## The exercise
Rewrite the lines starting at the one that contains "at the kitchen island" and ending after the one that contains "click(x=312, y=285)", changing "terrace" to "patio" and leaving everything else as it is. Leave the pictures out of your answer.
---------- Dataset excerpts
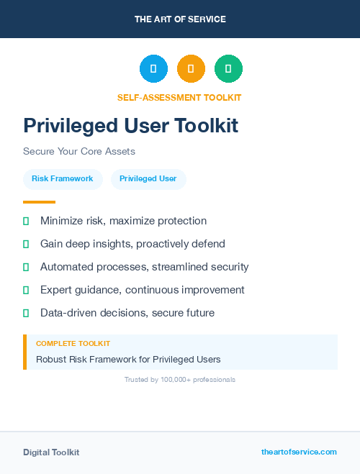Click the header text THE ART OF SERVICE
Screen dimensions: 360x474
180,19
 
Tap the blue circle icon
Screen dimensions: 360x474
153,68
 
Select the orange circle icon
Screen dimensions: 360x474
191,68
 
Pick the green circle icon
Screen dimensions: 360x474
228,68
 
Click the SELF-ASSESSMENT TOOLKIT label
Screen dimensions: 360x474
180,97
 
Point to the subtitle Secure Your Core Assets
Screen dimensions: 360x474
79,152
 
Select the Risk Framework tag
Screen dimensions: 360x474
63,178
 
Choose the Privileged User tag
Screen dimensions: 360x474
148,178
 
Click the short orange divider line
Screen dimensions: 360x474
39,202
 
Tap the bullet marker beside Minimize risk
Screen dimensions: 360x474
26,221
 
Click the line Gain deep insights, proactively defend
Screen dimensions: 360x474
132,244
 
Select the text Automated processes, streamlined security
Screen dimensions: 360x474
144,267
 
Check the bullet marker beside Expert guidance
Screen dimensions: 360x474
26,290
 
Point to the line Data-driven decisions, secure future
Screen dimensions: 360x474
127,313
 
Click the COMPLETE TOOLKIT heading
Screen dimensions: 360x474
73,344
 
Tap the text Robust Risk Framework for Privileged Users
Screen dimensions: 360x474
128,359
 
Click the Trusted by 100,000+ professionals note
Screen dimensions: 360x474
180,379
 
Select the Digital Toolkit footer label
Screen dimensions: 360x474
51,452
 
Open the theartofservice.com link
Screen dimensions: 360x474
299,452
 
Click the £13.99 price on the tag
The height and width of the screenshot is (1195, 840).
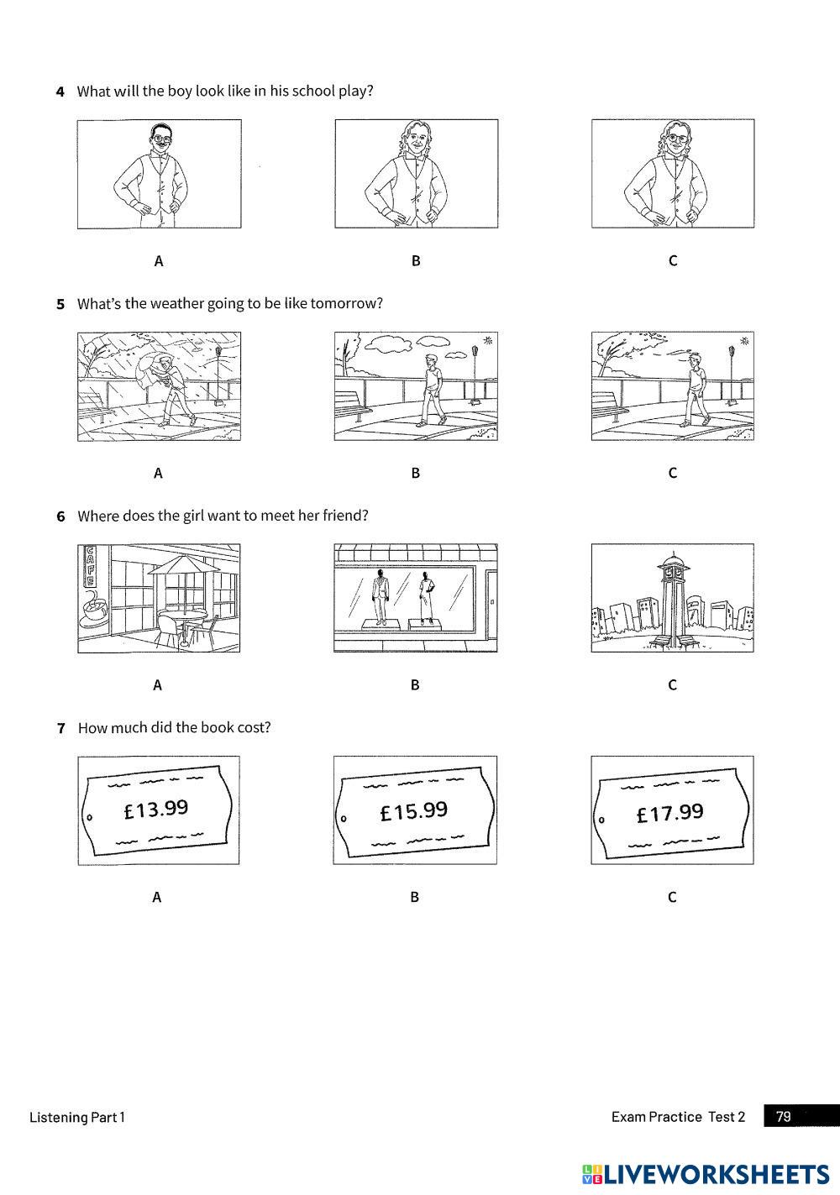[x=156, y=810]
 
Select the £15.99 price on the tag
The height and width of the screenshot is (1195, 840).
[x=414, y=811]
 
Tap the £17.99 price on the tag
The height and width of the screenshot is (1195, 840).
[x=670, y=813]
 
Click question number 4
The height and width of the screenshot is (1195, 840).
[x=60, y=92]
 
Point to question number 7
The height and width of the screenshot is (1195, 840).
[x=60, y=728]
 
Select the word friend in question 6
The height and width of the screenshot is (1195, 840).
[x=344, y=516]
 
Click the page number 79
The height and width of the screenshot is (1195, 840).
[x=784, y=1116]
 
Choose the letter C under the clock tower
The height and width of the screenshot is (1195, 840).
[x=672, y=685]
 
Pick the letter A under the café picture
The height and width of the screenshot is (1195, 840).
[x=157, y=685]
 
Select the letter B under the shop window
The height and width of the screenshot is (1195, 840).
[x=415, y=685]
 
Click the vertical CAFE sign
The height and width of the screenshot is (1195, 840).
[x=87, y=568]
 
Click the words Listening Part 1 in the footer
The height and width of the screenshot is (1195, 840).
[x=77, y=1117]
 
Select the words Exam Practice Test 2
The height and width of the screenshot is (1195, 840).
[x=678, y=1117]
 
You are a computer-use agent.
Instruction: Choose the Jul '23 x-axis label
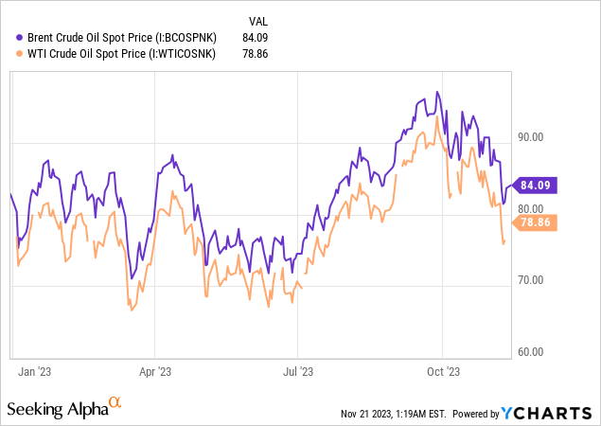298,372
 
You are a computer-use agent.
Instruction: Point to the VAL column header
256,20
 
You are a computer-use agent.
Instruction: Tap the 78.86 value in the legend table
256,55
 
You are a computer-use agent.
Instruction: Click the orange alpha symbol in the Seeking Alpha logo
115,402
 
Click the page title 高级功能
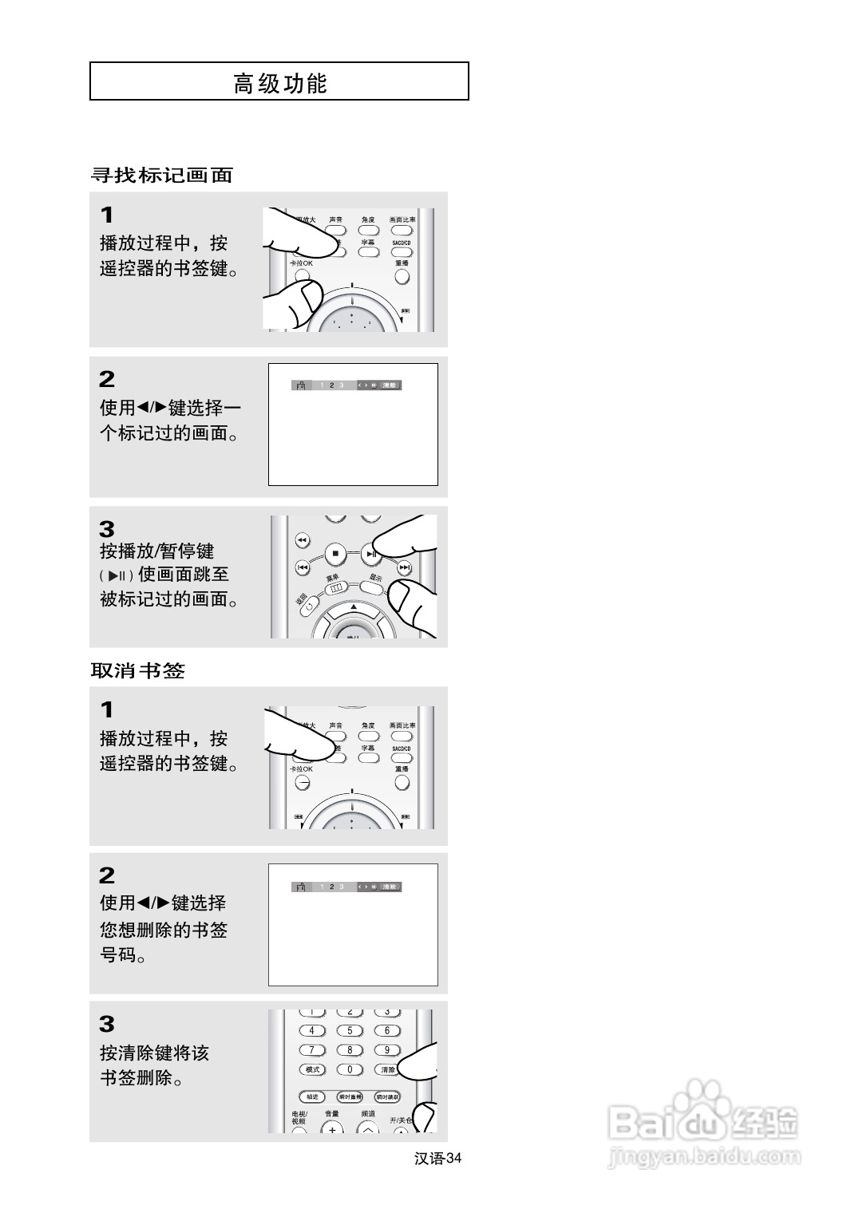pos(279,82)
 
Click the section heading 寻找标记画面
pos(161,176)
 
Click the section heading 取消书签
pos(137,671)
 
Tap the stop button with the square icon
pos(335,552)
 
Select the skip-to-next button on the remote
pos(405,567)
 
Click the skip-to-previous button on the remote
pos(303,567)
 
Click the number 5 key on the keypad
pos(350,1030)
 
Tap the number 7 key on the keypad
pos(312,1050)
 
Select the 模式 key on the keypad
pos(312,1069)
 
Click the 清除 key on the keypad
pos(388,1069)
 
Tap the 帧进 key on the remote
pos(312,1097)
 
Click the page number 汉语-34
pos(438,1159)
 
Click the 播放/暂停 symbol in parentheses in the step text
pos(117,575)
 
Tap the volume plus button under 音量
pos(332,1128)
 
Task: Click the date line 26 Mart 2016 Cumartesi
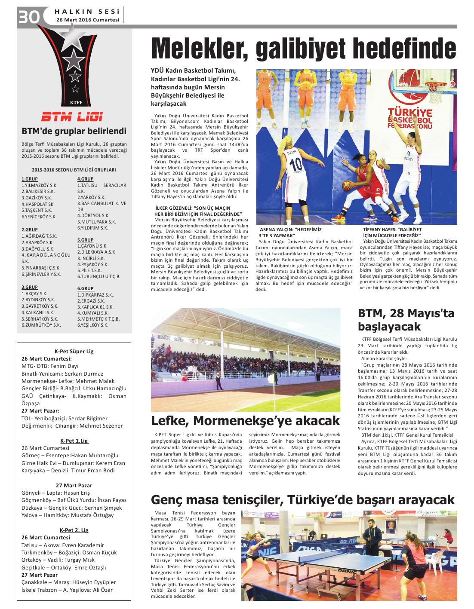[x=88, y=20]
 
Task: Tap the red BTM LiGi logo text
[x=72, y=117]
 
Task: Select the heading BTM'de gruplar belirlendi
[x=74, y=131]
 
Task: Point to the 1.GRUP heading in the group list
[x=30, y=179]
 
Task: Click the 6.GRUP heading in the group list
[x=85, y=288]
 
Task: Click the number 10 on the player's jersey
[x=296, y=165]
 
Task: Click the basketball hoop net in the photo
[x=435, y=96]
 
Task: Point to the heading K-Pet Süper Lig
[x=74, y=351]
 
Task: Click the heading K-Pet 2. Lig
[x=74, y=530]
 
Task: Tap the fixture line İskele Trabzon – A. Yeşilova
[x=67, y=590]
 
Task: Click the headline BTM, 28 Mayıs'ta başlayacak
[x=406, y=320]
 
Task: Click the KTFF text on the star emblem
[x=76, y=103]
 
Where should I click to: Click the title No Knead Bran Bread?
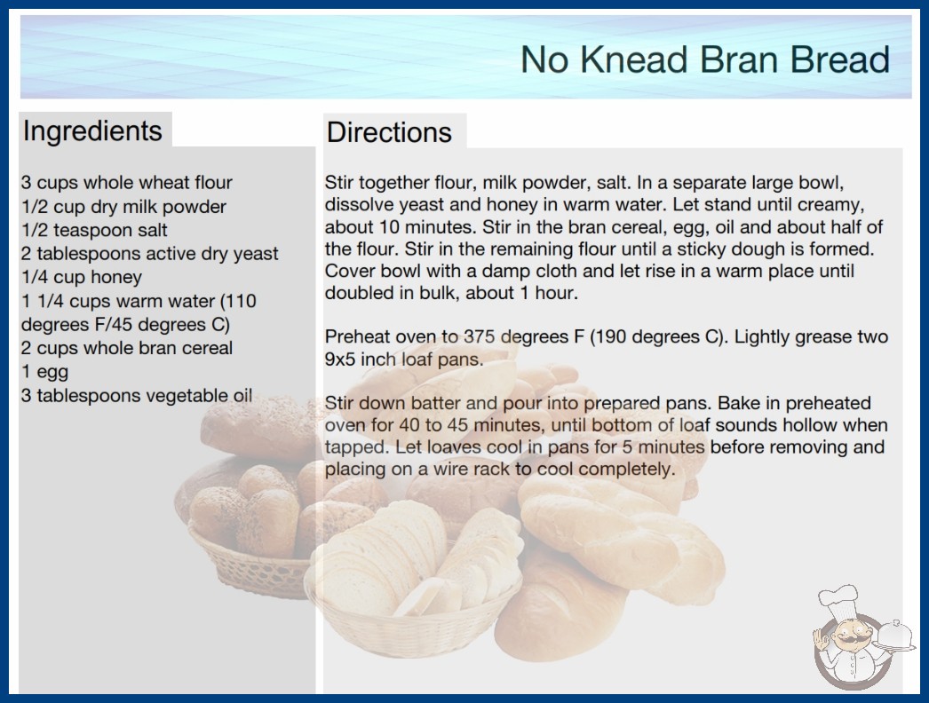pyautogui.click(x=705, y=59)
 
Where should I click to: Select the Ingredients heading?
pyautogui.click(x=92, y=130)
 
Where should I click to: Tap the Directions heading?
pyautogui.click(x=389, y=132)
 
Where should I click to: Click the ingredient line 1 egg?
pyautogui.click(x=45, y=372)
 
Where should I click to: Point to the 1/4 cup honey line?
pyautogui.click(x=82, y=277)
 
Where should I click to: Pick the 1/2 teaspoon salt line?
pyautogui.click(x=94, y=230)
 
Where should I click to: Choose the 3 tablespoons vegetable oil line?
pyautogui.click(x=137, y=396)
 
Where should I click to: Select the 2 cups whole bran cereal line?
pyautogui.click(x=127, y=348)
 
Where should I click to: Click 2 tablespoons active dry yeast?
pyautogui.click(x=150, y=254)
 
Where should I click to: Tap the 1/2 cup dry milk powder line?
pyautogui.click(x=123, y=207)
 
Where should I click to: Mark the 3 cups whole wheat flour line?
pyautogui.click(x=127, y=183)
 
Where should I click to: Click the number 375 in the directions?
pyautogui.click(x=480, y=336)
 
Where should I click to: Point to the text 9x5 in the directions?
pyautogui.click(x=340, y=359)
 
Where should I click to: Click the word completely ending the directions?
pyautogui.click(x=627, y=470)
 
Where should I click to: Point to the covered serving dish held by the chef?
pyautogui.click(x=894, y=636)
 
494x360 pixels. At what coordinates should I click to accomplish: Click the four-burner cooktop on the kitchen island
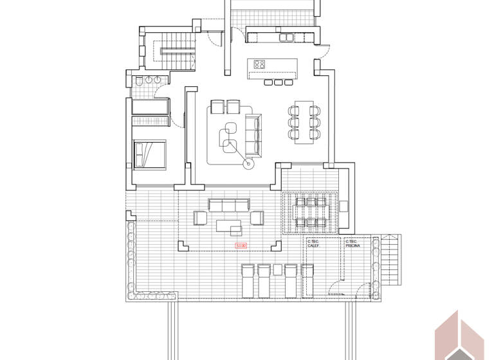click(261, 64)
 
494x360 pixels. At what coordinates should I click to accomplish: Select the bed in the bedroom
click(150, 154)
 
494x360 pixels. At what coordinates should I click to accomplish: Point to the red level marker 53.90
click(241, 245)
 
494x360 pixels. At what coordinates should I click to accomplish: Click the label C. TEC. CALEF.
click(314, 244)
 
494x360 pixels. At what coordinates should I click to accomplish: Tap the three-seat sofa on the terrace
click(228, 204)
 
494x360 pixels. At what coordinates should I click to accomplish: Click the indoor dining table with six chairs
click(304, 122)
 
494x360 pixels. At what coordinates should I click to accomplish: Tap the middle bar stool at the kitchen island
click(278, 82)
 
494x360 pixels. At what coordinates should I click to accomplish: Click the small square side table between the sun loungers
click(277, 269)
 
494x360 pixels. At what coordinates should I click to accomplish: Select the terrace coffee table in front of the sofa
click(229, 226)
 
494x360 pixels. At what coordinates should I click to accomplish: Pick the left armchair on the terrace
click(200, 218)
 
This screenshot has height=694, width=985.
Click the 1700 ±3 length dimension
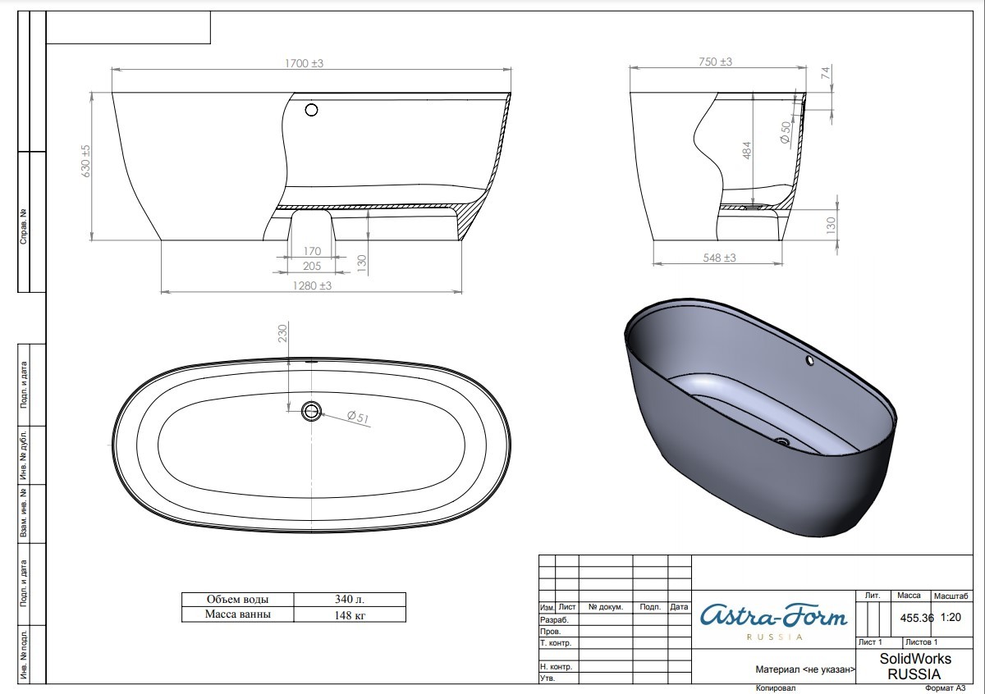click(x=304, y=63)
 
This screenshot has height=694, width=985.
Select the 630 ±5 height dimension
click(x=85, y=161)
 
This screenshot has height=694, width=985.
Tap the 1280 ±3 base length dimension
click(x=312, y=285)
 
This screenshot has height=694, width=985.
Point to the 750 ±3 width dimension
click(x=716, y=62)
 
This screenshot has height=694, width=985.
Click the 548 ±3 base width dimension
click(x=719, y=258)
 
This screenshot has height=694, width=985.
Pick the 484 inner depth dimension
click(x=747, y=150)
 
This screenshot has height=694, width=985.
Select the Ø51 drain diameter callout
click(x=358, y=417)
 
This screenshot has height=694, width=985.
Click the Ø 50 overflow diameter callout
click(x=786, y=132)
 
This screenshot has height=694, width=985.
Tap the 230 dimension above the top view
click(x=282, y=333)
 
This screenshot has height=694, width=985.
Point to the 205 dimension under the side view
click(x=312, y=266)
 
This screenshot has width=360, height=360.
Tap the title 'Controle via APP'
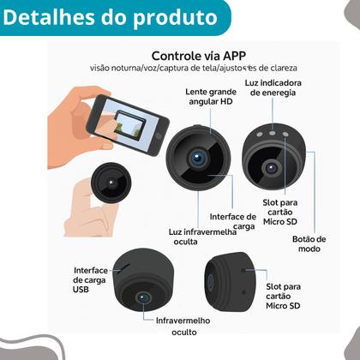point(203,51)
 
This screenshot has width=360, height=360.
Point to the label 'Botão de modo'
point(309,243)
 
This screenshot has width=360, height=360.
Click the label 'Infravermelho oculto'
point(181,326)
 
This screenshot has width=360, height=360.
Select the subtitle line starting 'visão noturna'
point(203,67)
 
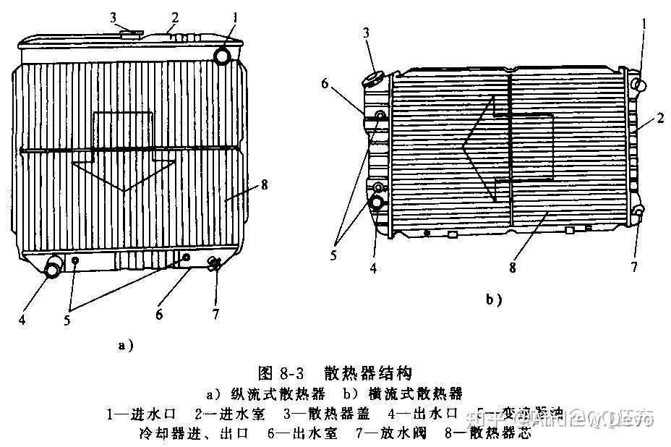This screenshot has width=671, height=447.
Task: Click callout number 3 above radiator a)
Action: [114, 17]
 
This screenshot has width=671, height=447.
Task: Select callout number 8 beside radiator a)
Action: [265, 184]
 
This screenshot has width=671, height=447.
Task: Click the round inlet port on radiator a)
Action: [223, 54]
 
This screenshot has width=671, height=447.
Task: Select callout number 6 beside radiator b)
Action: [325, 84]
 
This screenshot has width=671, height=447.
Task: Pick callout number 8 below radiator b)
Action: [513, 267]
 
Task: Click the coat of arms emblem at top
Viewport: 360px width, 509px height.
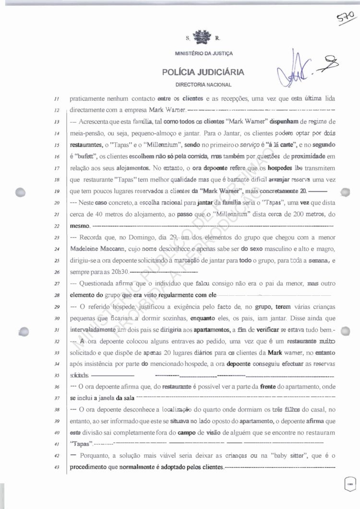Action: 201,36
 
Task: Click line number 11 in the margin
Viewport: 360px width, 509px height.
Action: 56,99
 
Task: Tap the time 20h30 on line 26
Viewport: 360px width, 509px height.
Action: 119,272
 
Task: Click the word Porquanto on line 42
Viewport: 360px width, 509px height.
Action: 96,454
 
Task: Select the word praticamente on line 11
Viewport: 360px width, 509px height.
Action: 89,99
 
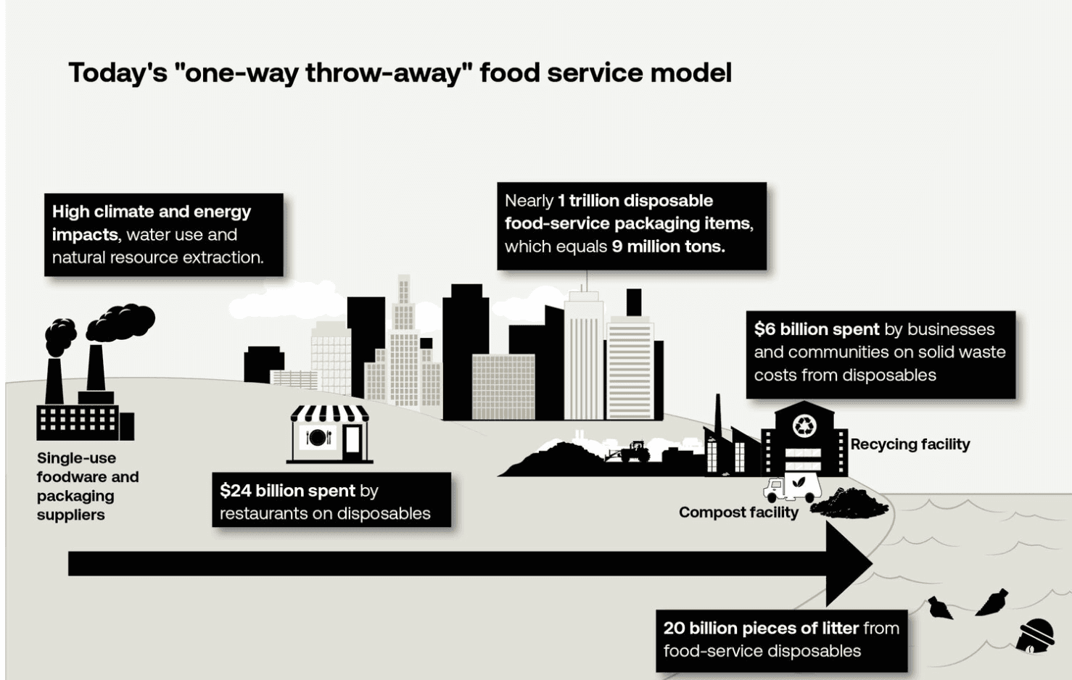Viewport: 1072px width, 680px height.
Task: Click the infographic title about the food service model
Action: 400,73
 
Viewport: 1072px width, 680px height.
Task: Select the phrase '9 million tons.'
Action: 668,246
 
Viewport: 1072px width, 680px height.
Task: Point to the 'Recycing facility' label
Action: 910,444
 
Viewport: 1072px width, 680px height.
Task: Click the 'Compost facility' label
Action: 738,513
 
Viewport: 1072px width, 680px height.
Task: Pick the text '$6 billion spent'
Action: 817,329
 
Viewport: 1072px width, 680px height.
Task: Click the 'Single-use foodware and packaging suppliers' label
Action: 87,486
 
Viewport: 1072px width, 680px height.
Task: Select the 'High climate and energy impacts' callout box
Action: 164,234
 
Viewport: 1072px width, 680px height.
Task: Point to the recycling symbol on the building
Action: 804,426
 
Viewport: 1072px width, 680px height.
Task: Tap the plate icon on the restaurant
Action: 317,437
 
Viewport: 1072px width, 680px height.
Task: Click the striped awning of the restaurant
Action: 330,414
--------------------
## Final answer
494x360 pixels. At what coordinates should I click to accomplish: Tap the middle bar stool at the kitchen island
click(278, 82)
 
494x360 pixels. At what coordinates should I click to accomplish: Click the small square side table between the sun loungers
click(277, 269)
 
494x360 pixels. At what coordinates should I click to accomplish: Select the patio coffee table in front of the sofa
click(229, 226)
 
494x360 pixels. At what coordinates should I click to accomplish: Pick the left armchair on the patio
click(200, 218)
 
This screenshot has height=694, width=985.
Click the 1700 ±3 length dimension
click(x=304, y=63)
 
This screenshot has height=694, width=985.
Select the 630 ±5 height dimension
click(x=85, y=161)
 
This screenshot has height=694, width=985.
Tap the 1280 ±3 base length dimension
click(x=312, y=285)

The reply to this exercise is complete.